> [Page extract]:
20 December 2023 |

Content is changing––but 3 pillars remain

By Tracey Wallace

Distribution, less is more, and looking to the past to understand the future

Content is changing. 

Sure, AI is part of that. But, content has been commoditizing for a while now. Heck, I was even part of its commoditizing, creating one of those SEO playbooks people dreamed to copy––generating more than 1M organic sessions a month on a blog alone, and for wildly difficult terms like ecommerce marketing, email marketing, etc. 

It’s no where near as easy as it used to be to do that (heck, it was little ol’ me and an SEO manager that did that back in 2017). And, we don’t really know what will become of SEO in 2024.  

There are still a lot of great plays to make in SEO, especially for more established brands that have already been working at it for a while. But, I’ve found that most brands are shifting. This comes from dozens of talks with, well, y’all, over the last couple weeks. 

Content is changing. It’s maturing. And three ideas that have been circulating in content marketing circles for ever are becoming foundations of the discipline––with outliers often hyped on LinkedIn proving the rule. 

The 3 pillars of content marketing

Distribution is king: 

Content was never king because its value is absolutely zero if no one sees it or reads it. No, kings are visible. Kings have distribution channels. They have press. They have attendants. They have inner and outer circles of influencers and executive presence. 

Content could only hope for such distribution. SEO once provided it. For some, it still does and can. But like with any channel, its never wise to play your entire bet on one. No, content needs distribution powered by the larger organization across:

  • Organic social media
  • Paid social media
  • Employee social media 
  • Content syndication 
  • Dedicated emails 
  • Ads 
  • Partner marketing
  • Sales enablement and sequences

For distribution power like that, you need the larger marketing team behind you, which means you need content they love and support, feel like they had a say in, and that is presented in the formats that work best in their specific channel.

[Stored records]

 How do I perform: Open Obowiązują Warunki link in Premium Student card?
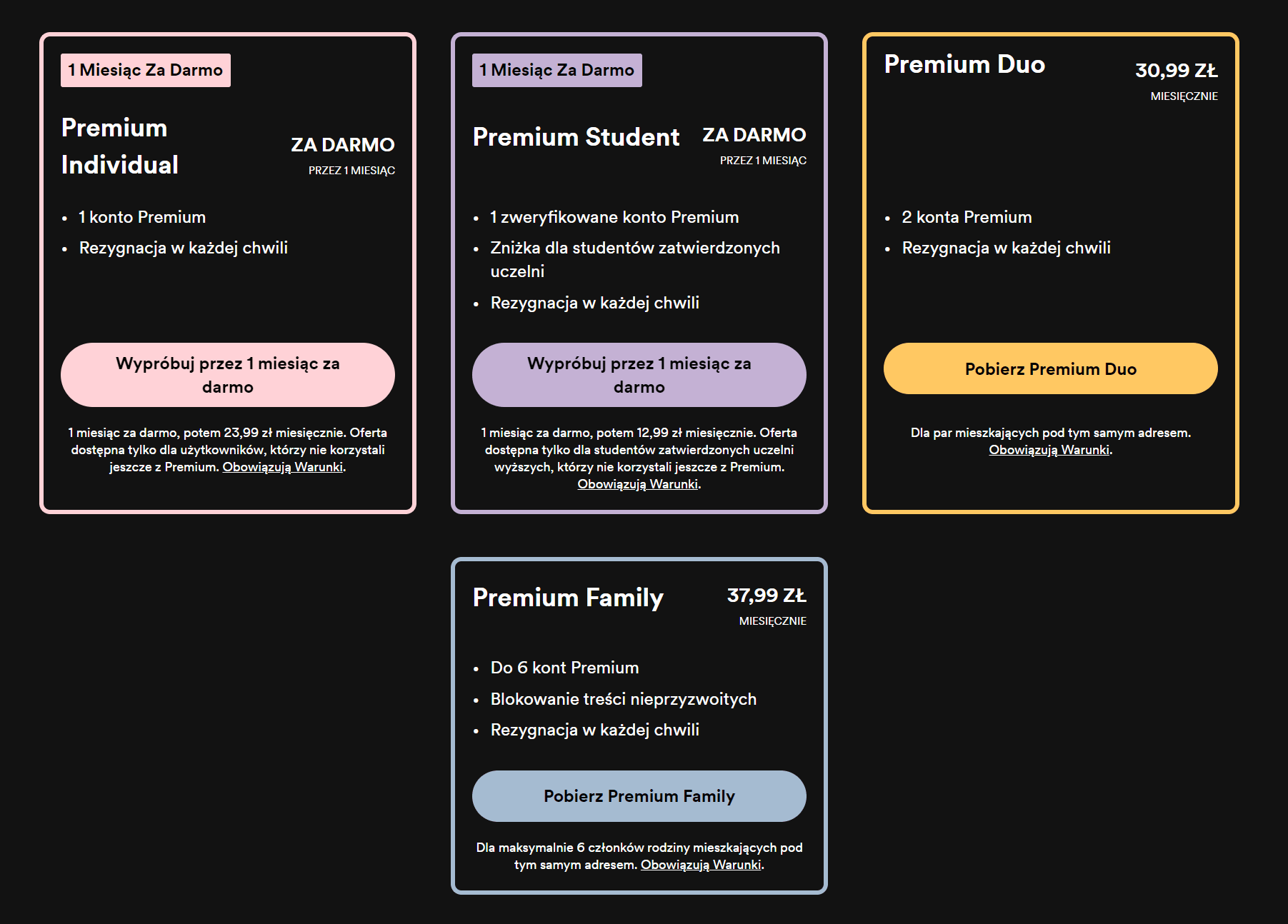pos(637,484)
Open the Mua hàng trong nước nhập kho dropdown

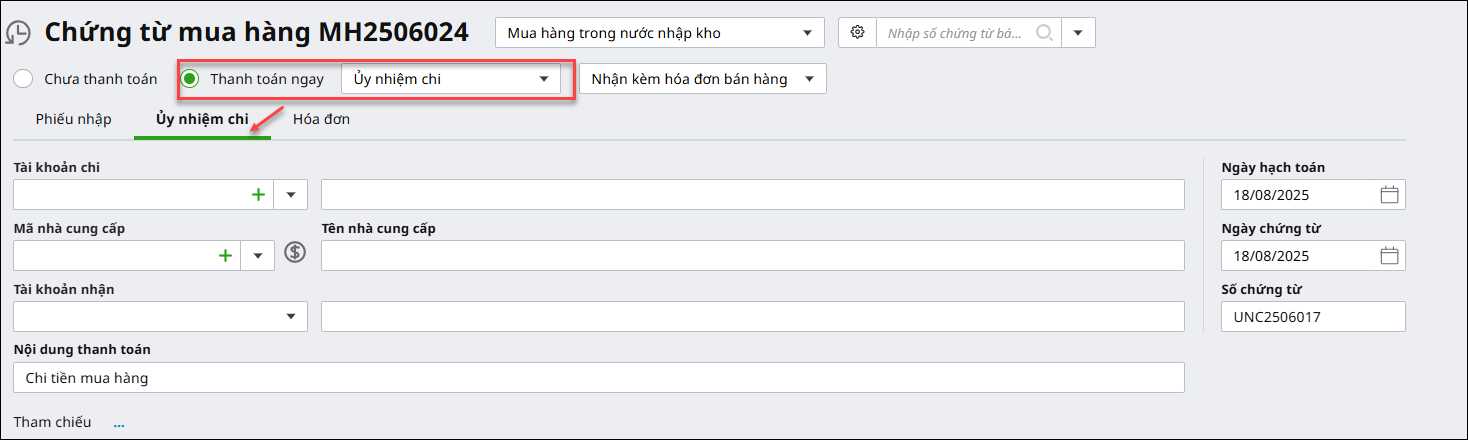(660, 33)
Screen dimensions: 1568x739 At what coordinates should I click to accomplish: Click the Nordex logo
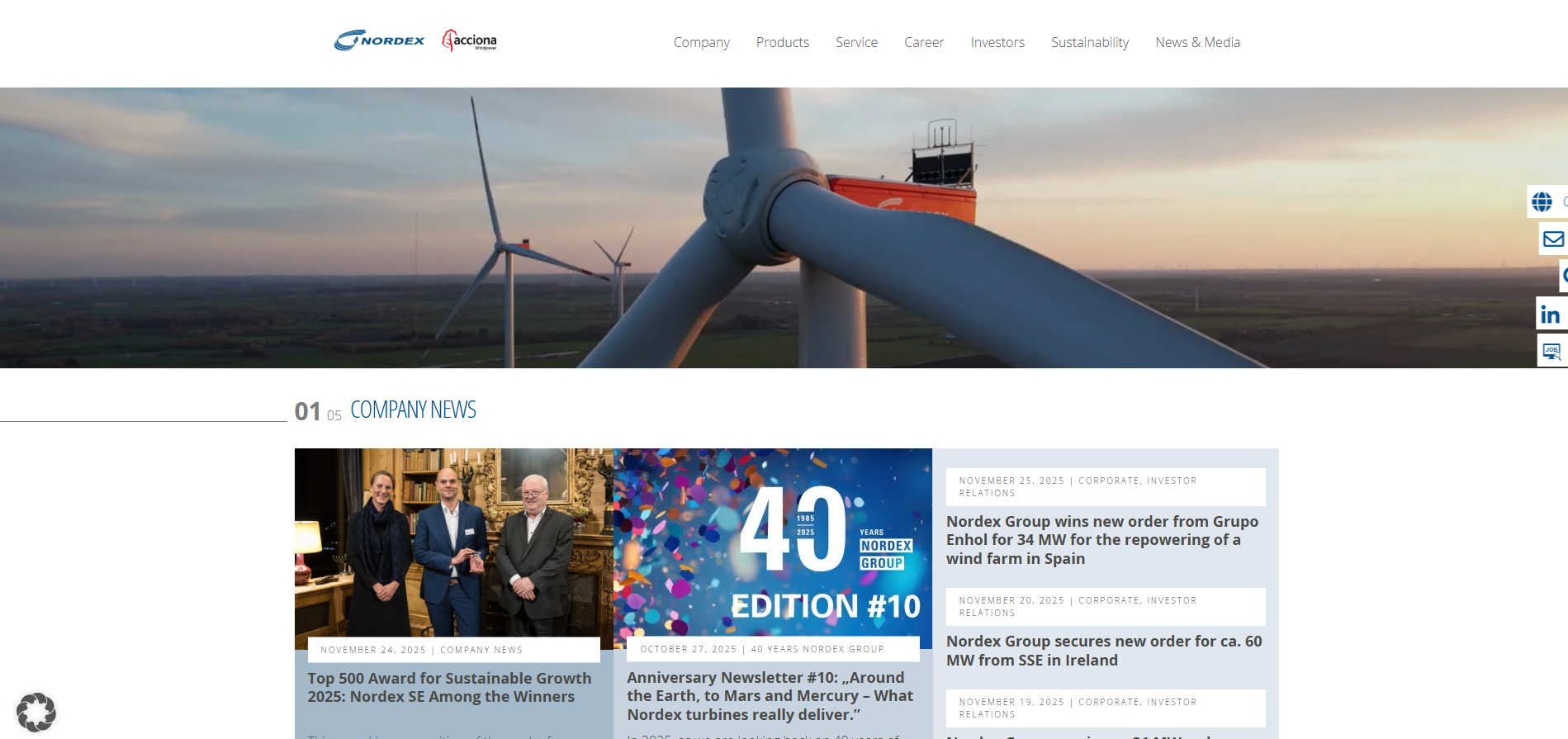[x=380, y=40]
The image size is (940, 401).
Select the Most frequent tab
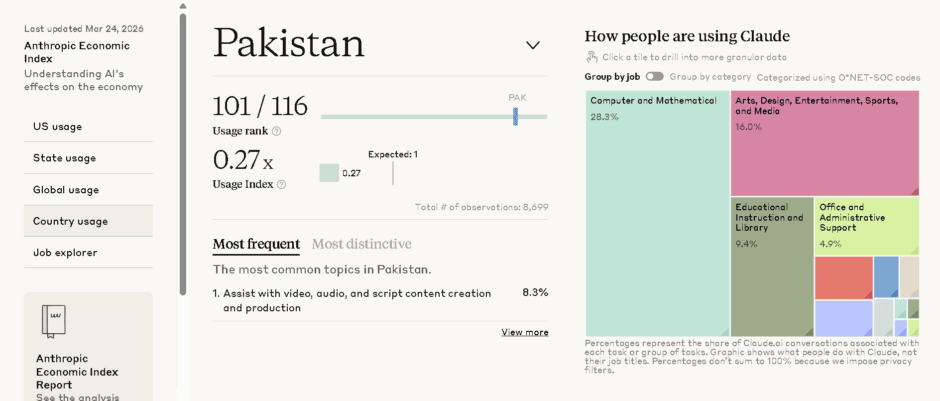256,244
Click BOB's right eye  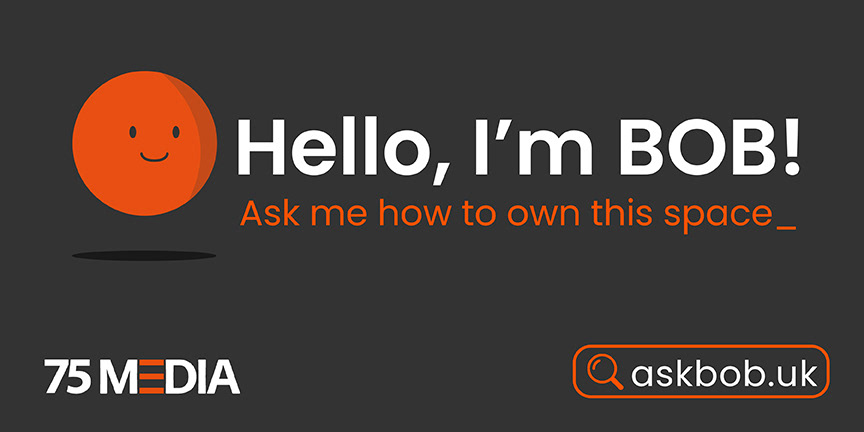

> [About this task]: Reproduce the content marketing article between "Sure, AI is" and "SEO in 2024.", inclusive, swapping "SEO manager" for "content strategist". The stored items bear no relation to the content marketing article.

> [Exercise response]:
Sure, AI is part of that. But, content has been commoditizing for a while now. Heck, I was even part of its commoditizing, creating one of those SEO playbooks people dreamed to copy––generating more than 1M organic sessions a month on a blog alone, and for wildly difficult terms like ecommerce marketing, email marketing, etc. 

It’s no where near as easy as it used to be to do that (heck, it was little ol’ me and an content strategist that did that back in 2017). And, we don’t really know what will become of SEO in 2024.